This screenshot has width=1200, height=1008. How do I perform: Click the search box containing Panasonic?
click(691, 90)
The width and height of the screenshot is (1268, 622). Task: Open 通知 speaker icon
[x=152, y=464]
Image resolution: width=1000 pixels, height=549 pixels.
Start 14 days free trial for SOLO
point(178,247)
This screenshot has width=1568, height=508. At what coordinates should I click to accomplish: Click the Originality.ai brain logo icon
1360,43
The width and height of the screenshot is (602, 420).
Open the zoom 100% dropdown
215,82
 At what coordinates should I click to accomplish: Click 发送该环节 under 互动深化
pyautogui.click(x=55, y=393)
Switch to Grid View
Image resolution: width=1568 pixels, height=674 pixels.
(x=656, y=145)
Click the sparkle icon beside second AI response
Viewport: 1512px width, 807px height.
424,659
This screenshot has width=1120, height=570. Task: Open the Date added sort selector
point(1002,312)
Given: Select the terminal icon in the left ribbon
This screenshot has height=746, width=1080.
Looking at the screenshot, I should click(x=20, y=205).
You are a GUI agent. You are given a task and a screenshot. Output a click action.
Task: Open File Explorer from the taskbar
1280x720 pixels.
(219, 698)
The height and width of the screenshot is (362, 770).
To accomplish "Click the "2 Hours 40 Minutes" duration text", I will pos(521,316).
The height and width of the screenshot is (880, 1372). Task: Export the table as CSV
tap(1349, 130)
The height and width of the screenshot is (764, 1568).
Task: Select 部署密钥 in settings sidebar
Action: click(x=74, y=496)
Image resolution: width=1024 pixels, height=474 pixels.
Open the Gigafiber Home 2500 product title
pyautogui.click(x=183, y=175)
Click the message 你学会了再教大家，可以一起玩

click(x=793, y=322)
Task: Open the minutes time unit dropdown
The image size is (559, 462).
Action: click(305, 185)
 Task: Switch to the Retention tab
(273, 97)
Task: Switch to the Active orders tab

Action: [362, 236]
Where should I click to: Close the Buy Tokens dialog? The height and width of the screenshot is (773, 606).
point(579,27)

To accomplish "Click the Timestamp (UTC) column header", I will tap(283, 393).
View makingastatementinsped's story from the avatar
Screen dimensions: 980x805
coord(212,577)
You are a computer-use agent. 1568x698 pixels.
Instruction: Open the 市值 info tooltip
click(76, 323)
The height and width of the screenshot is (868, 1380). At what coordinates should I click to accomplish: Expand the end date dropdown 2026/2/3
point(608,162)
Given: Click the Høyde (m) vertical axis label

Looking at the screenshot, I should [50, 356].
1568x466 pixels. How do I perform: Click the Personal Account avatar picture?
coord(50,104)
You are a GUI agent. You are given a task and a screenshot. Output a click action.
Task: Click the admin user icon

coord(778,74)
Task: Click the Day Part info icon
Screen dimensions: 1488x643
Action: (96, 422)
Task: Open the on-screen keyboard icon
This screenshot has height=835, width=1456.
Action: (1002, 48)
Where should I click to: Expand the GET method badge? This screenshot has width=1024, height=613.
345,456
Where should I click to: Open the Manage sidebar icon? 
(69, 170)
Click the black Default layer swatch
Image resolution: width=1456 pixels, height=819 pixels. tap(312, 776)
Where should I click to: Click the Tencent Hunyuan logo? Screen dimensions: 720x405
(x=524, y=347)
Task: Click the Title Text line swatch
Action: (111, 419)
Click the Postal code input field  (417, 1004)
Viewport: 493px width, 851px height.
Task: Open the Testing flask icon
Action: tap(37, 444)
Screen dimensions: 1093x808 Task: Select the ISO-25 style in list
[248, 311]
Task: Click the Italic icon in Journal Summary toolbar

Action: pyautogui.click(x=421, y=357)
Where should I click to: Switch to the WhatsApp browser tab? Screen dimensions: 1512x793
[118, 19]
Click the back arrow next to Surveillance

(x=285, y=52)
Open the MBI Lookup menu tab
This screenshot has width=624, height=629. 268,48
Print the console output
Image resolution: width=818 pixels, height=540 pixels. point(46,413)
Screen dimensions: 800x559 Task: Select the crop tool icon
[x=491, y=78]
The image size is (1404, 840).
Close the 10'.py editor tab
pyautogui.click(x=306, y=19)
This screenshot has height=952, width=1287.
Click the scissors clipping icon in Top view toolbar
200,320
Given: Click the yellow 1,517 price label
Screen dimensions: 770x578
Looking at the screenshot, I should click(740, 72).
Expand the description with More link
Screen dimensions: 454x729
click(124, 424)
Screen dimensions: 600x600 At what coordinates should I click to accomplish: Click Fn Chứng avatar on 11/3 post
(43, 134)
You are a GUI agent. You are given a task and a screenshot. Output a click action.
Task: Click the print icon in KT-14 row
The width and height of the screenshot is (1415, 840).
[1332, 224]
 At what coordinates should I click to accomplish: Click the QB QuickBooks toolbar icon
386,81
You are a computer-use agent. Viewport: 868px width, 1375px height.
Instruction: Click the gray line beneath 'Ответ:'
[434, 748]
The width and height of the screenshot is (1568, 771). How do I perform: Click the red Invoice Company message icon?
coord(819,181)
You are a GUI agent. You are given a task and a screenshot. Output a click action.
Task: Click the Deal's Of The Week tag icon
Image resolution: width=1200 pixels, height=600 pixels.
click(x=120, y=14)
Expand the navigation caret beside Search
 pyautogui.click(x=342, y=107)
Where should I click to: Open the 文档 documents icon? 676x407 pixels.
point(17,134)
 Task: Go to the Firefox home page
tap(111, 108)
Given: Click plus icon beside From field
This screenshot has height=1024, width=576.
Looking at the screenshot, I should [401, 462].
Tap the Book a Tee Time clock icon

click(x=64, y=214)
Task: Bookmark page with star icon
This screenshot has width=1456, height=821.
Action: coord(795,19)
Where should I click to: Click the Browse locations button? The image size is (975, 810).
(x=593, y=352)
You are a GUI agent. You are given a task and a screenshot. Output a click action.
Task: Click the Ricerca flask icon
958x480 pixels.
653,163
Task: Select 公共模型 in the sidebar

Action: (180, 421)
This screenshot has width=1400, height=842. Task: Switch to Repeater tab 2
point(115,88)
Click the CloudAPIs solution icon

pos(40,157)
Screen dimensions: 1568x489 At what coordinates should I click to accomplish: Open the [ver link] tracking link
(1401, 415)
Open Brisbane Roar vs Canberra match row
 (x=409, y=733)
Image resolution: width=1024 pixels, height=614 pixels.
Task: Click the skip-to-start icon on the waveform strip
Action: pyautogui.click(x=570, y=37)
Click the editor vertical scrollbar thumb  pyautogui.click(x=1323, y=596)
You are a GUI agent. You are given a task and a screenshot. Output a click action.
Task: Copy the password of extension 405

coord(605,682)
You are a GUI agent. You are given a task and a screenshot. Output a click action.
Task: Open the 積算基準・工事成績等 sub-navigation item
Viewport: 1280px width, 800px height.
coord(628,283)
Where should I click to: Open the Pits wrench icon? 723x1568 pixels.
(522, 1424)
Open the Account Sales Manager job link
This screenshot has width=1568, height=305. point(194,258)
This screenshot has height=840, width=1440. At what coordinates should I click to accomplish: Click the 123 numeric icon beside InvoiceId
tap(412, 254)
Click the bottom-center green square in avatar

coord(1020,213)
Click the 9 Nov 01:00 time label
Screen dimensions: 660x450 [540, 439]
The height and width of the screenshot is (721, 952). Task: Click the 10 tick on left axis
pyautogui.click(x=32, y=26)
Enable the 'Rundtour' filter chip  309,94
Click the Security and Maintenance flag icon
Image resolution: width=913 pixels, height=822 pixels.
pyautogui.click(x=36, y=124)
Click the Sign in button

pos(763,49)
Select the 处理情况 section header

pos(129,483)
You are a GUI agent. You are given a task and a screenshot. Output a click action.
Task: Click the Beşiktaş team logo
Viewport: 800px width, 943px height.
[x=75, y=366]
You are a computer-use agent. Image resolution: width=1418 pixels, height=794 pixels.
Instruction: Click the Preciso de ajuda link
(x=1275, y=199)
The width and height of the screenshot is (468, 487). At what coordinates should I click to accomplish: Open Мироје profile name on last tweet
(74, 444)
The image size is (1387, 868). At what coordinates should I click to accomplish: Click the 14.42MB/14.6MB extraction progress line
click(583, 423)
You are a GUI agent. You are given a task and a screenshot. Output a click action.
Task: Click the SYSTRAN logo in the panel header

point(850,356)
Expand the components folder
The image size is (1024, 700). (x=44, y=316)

════════

Could you give the records again in the stretch from "Click the back arrow next to Surveillance" through "[x=491, y=78]", renaming "crop tool" to "lasso tool" and changing nothing else?

**Response to the exercise:**
Click the back arrow next to Surveillance

(x=285, y=52)
Open the MBI Lookup menu tab
This screenshot has width=624, height=629. 268,48
Print the console output
Image resolution: width=818 pixels, height=540 pixels. point(46,413)
Screen dimensions: 800x559 Task: Select the lasso tool icon
[x=491, y=78]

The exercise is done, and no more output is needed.